I have a program where I want to take certain action on various list items,
if certain elements match a certain predicate name only.

For example, given the list:

[Var1, op(SubVar1), Var2, ...]

I have a predicate that 'walks' the list and only manipulates the term if it
is a op() predicate element.  To do this I wrote the following predicate:

% Determine if an element is an op() predicate without unifying with
unground variables.
is_op_term(OpTerm, Innards):-
OpTerm =.. [X | Args],
ground(X),
X = op,
Innards =.. Args,
!.

This works fine but it I wonder if there is a more elegant way to do this.
The problem with attempting to handle the op() predicate elements with a
clause like:

do_op([op(X) | T]):- % etc.

Is that the head of the list in the clause will unify with completely
unground variables, which is what I don't want. I only want grounded or
partially grounded variables that are currently instantiated to an op()
term.

________________________

**The problem:** Retype the part of the Prolog question from "do_op([op(X) | T]):- %" up to and including "instantiated to an op()".

**Supplied information:**
________________________

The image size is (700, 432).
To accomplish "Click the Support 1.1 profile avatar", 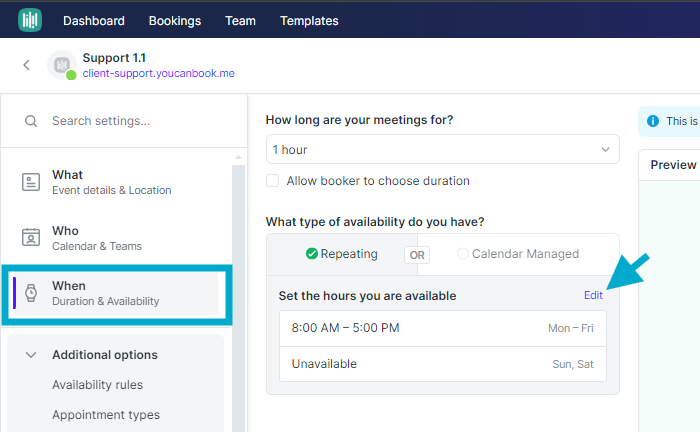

________________________

**Full solution:**
do_op([op(X) | T]):- % etc.

Is that the head of the list in the clause will unify with completely
unground variables, which is what I don't want. I only want grounded or
partially grounded variables that are currently instantiated to an op()